** START EXTRACTED DATA **

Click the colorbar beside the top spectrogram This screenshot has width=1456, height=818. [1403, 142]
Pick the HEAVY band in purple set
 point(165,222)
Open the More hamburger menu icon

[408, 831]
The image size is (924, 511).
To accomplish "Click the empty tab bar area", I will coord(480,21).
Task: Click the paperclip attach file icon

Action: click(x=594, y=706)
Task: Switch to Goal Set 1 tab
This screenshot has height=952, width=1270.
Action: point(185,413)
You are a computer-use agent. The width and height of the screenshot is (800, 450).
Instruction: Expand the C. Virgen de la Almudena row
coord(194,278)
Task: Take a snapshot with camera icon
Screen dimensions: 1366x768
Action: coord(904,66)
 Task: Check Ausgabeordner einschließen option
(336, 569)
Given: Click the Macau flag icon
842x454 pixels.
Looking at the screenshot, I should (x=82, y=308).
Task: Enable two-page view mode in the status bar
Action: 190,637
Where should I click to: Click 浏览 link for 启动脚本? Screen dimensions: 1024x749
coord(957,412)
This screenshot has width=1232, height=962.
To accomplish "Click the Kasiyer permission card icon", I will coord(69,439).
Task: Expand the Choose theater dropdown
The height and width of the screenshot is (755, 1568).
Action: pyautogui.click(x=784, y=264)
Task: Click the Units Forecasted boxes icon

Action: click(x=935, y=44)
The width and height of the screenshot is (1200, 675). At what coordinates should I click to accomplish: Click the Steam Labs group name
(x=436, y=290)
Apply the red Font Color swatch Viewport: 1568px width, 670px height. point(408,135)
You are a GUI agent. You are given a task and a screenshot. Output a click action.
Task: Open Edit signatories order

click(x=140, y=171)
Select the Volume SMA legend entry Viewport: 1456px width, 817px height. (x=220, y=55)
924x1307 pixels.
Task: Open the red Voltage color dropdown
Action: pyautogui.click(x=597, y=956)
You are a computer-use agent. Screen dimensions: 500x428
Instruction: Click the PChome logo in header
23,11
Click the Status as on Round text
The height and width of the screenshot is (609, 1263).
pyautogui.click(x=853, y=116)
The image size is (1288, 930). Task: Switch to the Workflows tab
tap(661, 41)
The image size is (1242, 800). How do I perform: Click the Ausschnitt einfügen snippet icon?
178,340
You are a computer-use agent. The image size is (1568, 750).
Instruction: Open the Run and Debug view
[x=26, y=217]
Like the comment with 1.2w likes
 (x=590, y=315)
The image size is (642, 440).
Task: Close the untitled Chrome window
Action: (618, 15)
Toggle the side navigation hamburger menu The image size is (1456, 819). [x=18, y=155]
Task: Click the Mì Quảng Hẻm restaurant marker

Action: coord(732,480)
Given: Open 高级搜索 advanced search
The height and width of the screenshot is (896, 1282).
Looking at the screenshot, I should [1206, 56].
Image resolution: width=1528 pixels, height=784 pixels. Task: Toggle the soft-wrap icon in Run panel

** END EXTRACTED DATA **

> **EXERCISE INSTRUCTIONS**: Copy out all the entries above, swapping each "Instruction:" for "Goal:" and changing nothing else.

> **REPLY TO THE EXERCISE**:
Click the colorbar beside the top spectrogram This screenshot has width=1456, height=818. [1403, 142]
Pick the HEAVY band in purple set
 point(165,222)
Open the More hamburger menu icon

[408, 831]
The image size is (924, 511).
To accomplish "Click the empty tab bar area", I will coord(480,21).
Task: Click the paperclip attach file icon

Action: click(x=594, y=706)
Task: Switch to Goal Set 1 tab
This screenshot has height=952, width=1270.
Action: point(185,413)
You are a computer-use agent. The width and height of the screenshot is (800, 450).
Goal: Expand the C. Virgen de la Almudena row
coord(194,278)
Task: Take a snapshot with camera icon
Screen dimensions: 1366x768
Action: coord(904,66)
 Task: Check Ausgabeordner einschließen option
(336, 569)
Given: Click the Macau flag icon
842x454 pixels.
Looking at the screenshot, I should (x=82, y=308).
Task: Enable two-page view mode in the status bar
Action: 190,637
Where should I click to: Click 浏览 link for 启动脚本? Screen dimensions: 1024x749
coord(957,412)
This screenshot has width=1232, height=962.
To accomplish "Click the Kasiyer permission card icon", I will coord(69,439).
Task: Expand the Choose theater dropdown
The height and width of the screenshot is (755, 1568).
Action: pyautogui.click(x=784, y=264)
Task: Click the Units Forecasted boxes icon

Action: click(x=935, y=44)
The width and height of the screenshot is (1200, 675). At what coordinates should I click to accomplish: Click the Steam Labs group name
(x=436, y=290)
Apply the red Font Color swatch Viewport: 1568px width, 670px height. point(408,135)
You are a GUI agent. You are given a task and a screenshot. Output a click action.
Task: Open Edit signatories order

click(x=140, y=171)
Select the Volume SMA legend entry Viewport: 1456px width, 817px height. (x=220, y=55)
924x1307 pixels.
Task: Open the red Voltage color dropdown
Action: pyautogui.click(x=597, y=956)
You are a computer-use agent. Screen dimensions: 500x428
Goal: Click the PChome logo in header
23,11
Click the Status as on Round text
The height and width of the screenshot is (609, 1263).
pyautogui.click(x=853, y=116)
The image size is (1288, 930). Task: Switch to the Workflows tab
tap(661, 41)
The image size is (1242, 800). How do I perform: Click the Ausschnitt einfügen snippet icon?
178,340
You are a computer-use agent. The image size is (1568, 750).
Goal: Open the Run and Debug view
[x=26, y=217]
Like the comment with 1.2w likes
 (x=590, y=315)
The image size is (642, 440).
Task: Close the untitled Chrome window
Action: (618, 15)
Toggle the side navigation hamburger menu The image size is (1456, 819). [x=18, y=155]
Task: Click the Mì Quảng Hẻm restaurant marker

Action: coord(732,480)
Given: Open 高级搜索 advanced search
The height and width of the screenshot is (896, 1282).
Looking at the screenshot, I should [1206, 56].
Image resolution: width=1528 pixels, height=784 pixels. Task: Toggle the soft-wrap icon in Run panel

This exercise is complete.